At the PLP’s monthly press conference, Mr Davis said the technology was a bad investment.
He said: “Fourteen persons were shot...how did the ShotSpotter programme aid in preventing that horrific event recently in Montel Heights?
“We need as a country to do a better job keeping people safe. It’s just that simple. Here again, we need serious policies and investments, not propaganda. More investments in prevention rather than detection.”
Mr Davis extended prayers to the people wounded in the mass shooting and was thankful none of the injuries were fatal.
“Our thoughts and prayers remain with the victims and their families, who must be in great shock over this senseless and horrific violence,” he said.
Commissioner of Police Anthony Ferguson underscored, earlier this week, that the public should feel safe despite the mass shooting.
When asked if he believed the communities are still safe, Mr Davis said: “I don’t believe the communities are safe.
“I believe that the fear of crime is at an alarming rate and we all fear crime. What I would do is send an appeal to my brothers and sisters who are holding these grudges and having these conflicts to just pause and consider what their acts of violence is doing...not only to themselves but to our country.

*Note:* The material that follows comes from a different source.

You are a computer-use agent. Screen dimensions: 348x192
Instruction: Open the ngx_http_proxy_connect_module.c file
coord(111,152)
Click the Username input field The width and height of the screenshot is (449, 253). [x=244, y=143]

“We are killing our brothers, sisters, mothers, and fathers. Sisters and brothers are mourning and weeping, paining over these senseless acts. I’m calling upon them just to lay down (the weapons) and consider what they’re doing not only to themselves but to our country.”
He added: “At the end of the day, we have to live here in a violent and peaceless country. We will not advance and build a kind and gentle nation that we all desire where we can live in peace and harmony with one another. Let us embrace each other with love and let us understand that it’s not the love of power that will carry us anywhere but the power of love that will heal.”

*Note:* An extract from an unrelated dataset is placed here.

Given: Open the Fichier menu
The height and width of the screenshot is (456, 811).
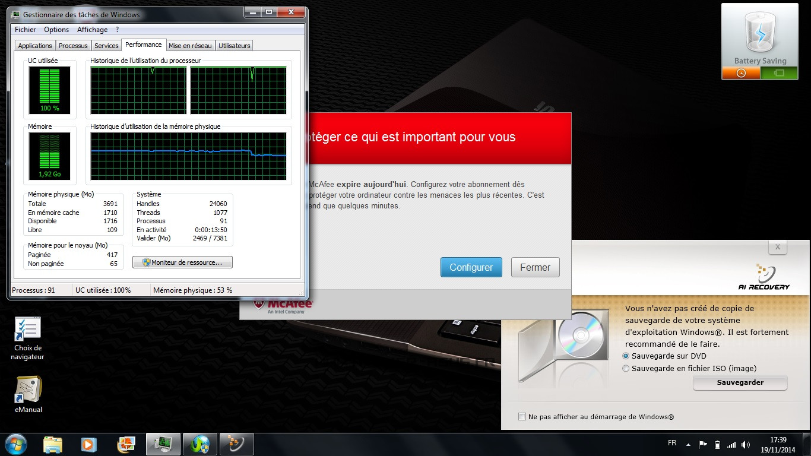Looking at the screenshot, I should [x=25, y=30].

Earlier in the year, the government signed a $1.9m contract with a technology provider, ShotSpotter in an effort for law enforcement agencies to pinpoint the location of gunfire.
Prime Minister Dr Hubert Minnis and National Security Minister Marvin Dames said the new programme highlighted their commitment to modernising crime fighting tools and equipping agencies with the latest technologies.
Gunshot detection systems work by deploying optical and acoustic wave sensors that detect impulsive noises atop rooftops or utility poles. The sensors locate the origin of gunshots and the information is quickly transmitted to law enforcement agencies.
Mr Dames said, at the time, said he had “completed sufficient research” and is satisfied the technology will help reduce the high gun related violence in The Bahamas.